Directions for this task:
Rewrite the records from the line with "Subsidiemogelijkheden (137, 1895)" up to and including the line with "35 [button] (533, 205)", keeping the requests and offsetting every coordinate in the answers by adding 129 to each number. Leave out all other lines.

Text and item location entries

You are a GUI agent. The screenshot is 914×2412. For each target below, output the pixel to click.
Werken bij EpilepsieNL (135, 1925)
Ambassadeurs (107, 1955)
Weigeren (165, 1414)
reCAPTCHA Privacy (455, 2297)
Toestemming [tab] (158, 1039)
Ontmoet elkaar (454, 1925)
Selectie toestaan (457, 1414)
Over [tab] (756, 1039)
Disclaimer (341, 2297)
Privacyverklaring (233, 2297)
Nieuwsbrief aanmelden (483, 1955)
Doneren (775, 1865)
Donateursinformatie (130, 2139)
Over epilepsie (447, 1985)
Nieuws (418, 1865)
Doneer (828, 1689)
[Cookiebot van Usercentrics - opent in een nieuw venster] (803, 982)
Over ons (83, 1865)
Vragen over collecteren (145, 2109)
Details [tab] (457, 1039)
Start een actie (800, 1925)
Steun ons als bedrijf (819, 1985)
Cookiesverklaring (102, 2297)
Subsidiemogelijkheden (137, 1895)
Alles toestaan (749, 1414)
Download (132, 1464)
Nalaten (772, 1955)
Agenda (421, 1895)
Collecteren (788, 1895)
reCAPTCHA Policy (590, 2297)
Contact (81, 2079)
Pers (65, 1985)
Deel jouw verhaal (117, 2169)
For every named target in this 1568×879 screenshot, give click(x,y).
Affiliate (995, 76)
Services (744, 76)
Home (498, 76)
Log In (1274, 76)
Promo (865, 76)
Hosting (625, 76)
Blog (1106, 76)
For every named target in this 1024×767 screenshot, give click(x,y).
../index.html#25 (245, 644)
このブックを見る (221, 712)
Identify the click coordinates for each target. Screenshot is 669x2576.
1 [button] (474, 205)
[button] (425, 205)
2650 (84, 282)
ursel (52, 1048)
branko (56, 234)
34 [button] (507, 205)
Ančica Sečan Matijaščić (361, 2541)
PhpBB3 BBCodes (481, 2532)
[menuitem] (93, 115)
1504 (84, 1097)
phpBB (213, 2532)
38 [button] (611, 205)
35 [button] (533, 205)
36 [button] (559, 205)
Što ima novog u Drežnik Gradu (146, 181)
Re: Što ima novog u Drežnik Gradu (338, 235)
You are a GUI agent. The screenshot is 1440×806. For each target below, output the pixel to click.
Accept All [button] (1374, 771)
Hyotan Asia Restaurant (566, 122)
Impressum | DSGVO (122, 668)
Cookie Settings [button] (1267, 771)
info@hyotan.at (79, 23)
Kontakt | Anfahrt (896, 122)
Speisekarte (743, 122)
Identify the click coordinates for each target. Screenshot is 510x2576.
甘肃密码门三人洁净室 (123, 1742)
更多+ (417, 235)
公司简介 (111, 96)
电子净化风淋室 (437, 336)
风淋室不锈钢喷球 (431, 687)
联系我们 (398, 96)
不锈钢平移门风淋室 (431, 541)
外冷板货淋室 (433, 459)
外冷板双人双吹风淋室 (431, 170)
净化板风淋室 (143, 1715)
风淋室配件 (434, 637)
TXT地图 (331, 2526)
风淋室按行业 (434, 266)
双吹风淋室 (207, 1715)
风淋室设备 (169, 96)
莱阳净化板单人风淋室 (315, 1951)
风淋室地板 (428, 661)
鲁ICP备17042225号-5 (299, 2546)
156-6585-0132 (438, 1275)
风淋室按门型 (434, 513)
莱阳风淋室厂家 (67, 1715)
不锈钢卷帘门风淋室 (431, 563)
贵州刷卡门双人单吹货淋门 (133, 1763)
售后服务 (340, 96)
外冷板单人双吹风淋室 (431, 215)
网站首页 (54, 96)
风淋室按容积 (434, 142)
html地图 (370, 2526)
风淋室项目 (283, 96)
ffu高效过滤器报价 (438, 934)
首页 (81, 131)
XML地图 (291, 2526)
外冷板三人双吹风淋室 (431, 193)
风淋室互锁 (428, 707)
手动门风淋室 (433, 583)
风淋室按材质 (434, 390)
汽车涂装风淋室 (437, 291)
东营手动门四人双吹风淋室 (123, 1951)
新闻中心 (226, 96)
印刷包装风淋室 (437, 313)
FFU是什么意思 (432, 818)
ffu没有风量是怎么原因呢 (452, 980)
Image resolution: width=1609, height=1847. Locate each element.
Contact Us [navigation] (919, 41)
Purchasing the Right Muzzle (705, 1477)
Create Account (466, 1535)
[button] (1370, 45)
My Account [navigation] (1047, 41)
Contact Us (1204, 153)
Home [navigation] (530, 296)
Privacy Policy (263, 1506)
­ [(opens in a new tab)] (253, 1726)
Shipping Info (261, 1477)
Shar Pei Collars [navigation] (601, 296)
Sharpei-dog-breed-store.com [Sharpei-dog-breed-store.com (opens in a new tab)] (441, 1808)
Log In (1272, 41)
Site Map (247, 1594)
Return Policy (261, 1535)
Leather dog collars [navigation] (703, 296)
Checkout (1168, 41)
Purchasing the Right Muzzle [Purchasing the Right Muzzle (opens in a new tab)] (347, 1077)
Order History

Solution:
Subsidiemogelijkheden (266, 2024)
Alles toestaan (878, 1543)
Download (261, 1593)
Nalaten (901, 2084)
Agenda (550, 2024)
Collecteren (917, 2024)
reCAPTCHA Policy (719, 2426)
Contact (210, 2208)
Pers (194, 2114)
Deel jouw verhaal (246, 2298)
For every named target in this 1568×879 screenshot, give click(x,y).
Affiliate (1124, 205)
Services (873, 205)
Home (627, 205)
Log In (1403, 205)
Promo (994, 205)
Hosting (754, 205)
Blog (1235, 205)
For every named target in this 1024×767 screenshot, give click(x,y).
../index.html#25 (374, 773)
このブックを見る (350, 841)
Identify the click coordinates for each target. Screenshot is 669x2576.
1 [button] (603, 334)
[button] (554, 334)
2650 (213, 411)
ursel (181, 1177)
branko (185, 363)
34 [button] (636, 334)
Ančica Sečan Matijaščić (490, 2670)
PhpBB3 BBCodes (610, 2661)
[menuitem] (222, 244)
1504 (213, 1226)
phpBB (342, 2661)
38 [button] (740, 334)
35 [button] (662, 334)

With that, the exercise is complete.